Hash indexes store key-value pairs using a hash table structure. Each key gets hashed to determine its storage location, enabling O(1) average-case lookups. The database maintains an in-memory hash table that maps keys to file positions on disk. When storing data, the system appends records sequentially to data files and updates the hash table with the new record's location. Lookups hash the key, find the disk offset, and read the record directly.

Bitcask (used by Riak) implements this approach effectively. All writes append to log files while an in-memory hash table tracks key locations. This design provides extremely fast writes and reads for workloads with many random key lookups. However, the entire key space must fit in memory, limiting scalability. Hash indexes excel at point lookups but cannot answer range queries like "find all users with IDs between 1000 and 2000." The sequential write pattern keeps write performance high, but periodic log compaction is needed to reclaim space from deleted records.

Hash Index Structure

B-Trees

B-trees organize data in sorted order across multiple disk pages, enabling both fast point lookups and efficient range scans. Most traditional relational databases use B-tree indexes as their primary storage structure. B-trees maintain balance automatically as data grows, ensuring O(log n) performance for reads, writes, and range queries. Each internal node contains multiple keys and pointers to child nodes, while leaf nodes store the actual data. This structure minimizes disk seeks by keeping frequently accessed nodes in memory.

MySQL's InnoDB storage engine clusters table data using a B-tree where the primary key determines row placement. Secondary indexes point back to primary key values rather than row locations. This design optimizes for primary key lookups while supporting efficient secondary index operations. However, B-tree updates can trigger cascading changes up the tree structure. Inserting a single record might require updating multiple disk pages to maintain balance. This write amplification becomes problematic for write-heavy workloads, especially with traditional spinning disks.

B-Tree Structure

LSM Trees

Log-Structured Merge trees optimize for write throughput by accepting temporary read penalties. Instead of updating data in place, LSM trees append writes to memory structures and periodically merge them to disk in sorted runs. LSM trees maintain data across multiple levels. New writes go to in-memory structures called memtables. When memtables fill up, they get flushed to disk as Level 0 sorted runs (SSTables). Background processes merge smaller runs into larger, sorted runs at higher levels. This structure keeps writes fast while eventually organizing data for efficient reads.
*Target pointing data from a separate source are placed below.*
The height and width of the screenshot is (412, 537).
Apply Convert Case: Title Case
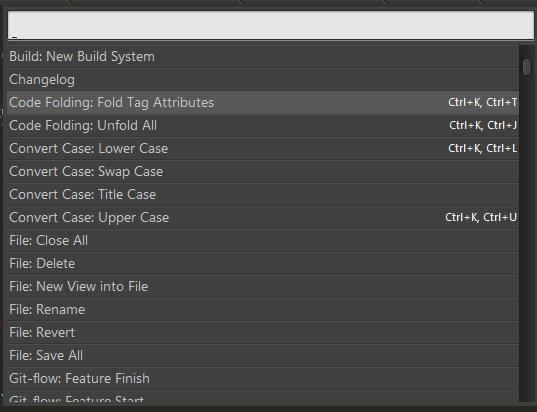point(263,194)
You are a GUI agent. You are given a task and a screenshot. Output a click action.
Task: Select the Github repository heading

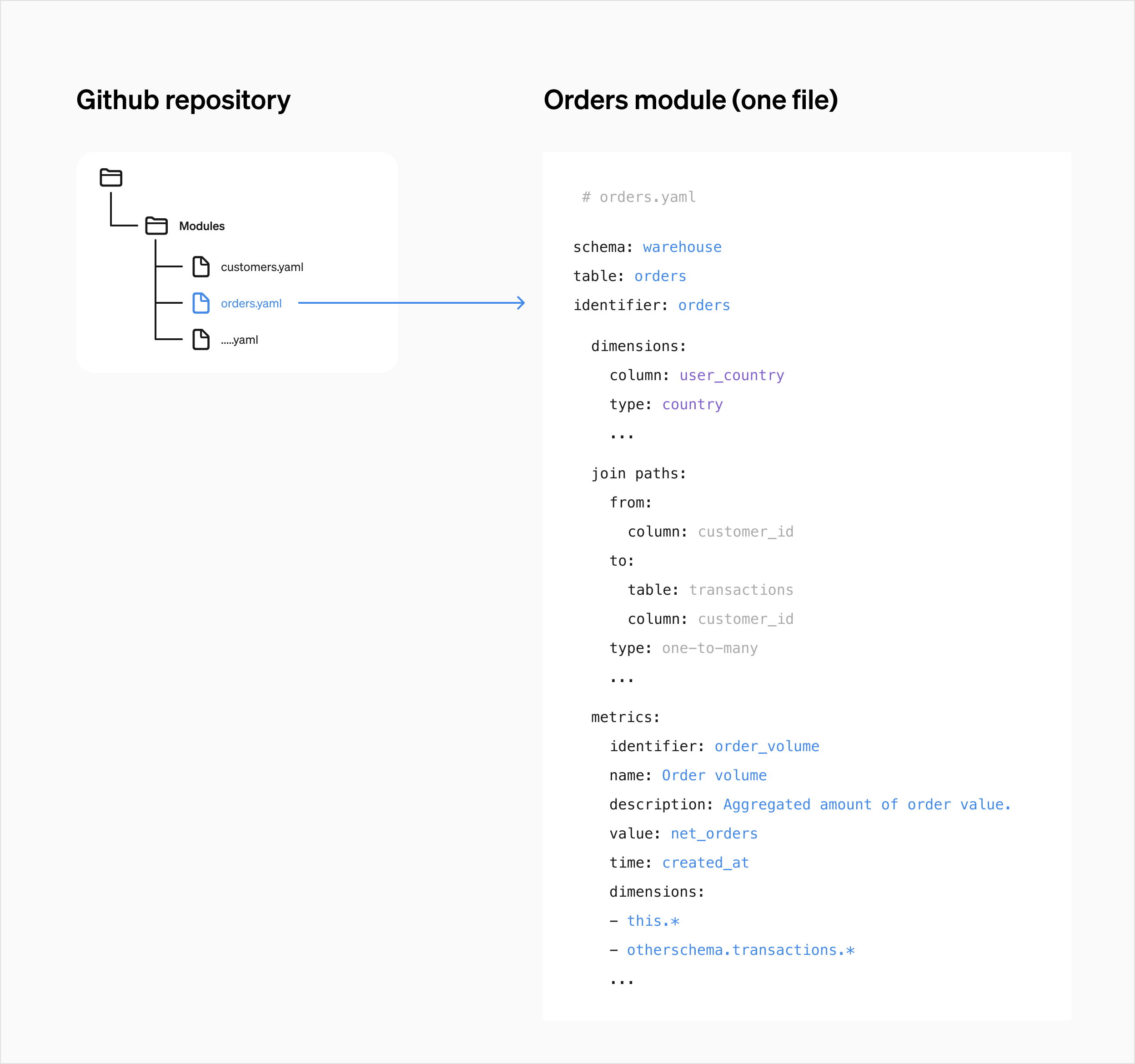[x=184, y=99]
Apache Cassandra uses LSM trees to handle massive write workloads across distributed clusters. Writes first go to commit logs and memtables, providing immediate durability and fast acknowledgment. Background compaction processes merge SSTables (Sorted String Tables) to optimize read performance and reclaim space. LSM trees can require checking multiple sorted runs to find a record, creating read amplification. Bloom filters help skip files that definitely don't contain a key, while careful tuning of compaction strategies balances write performance against read latency.

LSM Tree Structure

Choosing the Right Structure

Different data structures optimize for different access patterns. Understanding these trade-offs helps select appropriate databases for specific workloads.
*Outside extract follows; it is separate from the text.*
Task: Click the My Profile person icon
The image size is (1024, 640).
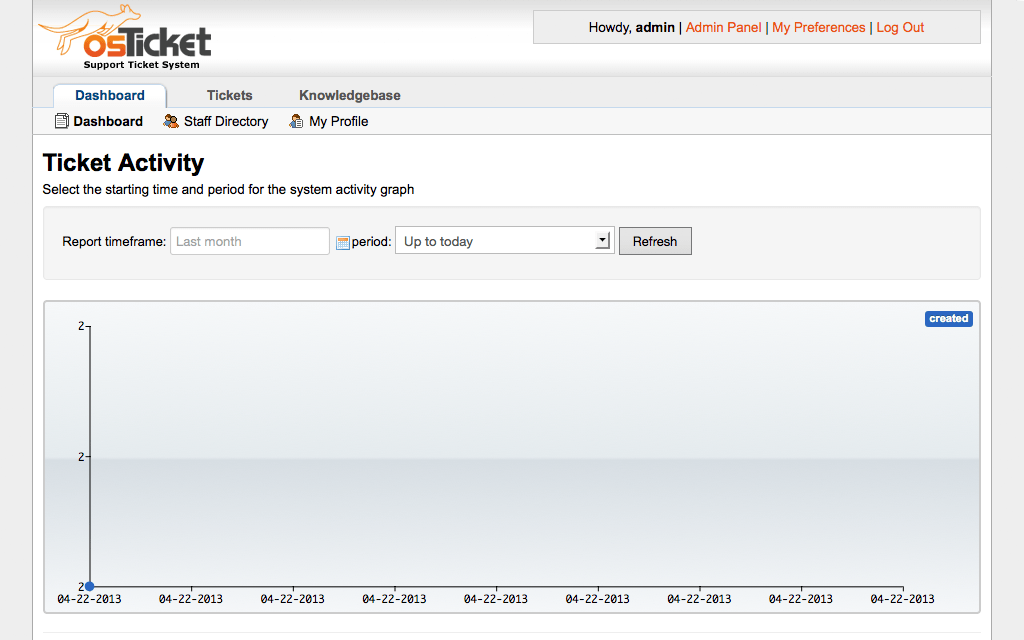Action: pyautogui.click(x=296, y=121)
Structure	Write Performance	Read Performance	Range Queries	Use Cases
Hash Index	Excellent	Excellent	Not Supported	Cache stores, session data
B-Tree	Good	Excellent	Excellent	OLTP systems, traditional databases
LSM Tree	Excellent	Good	Good	Write-heavy analytics, time-series data

Modern databases often combine multiple storage structures. MongoDB uses B-trees for most indexes but supports hash indexes for specific use cases. RocksDB (an LSM tree implementation) powers various systems from MySQL storage engines to blockchain databases, proving the versatility of well-designed storage abstractions.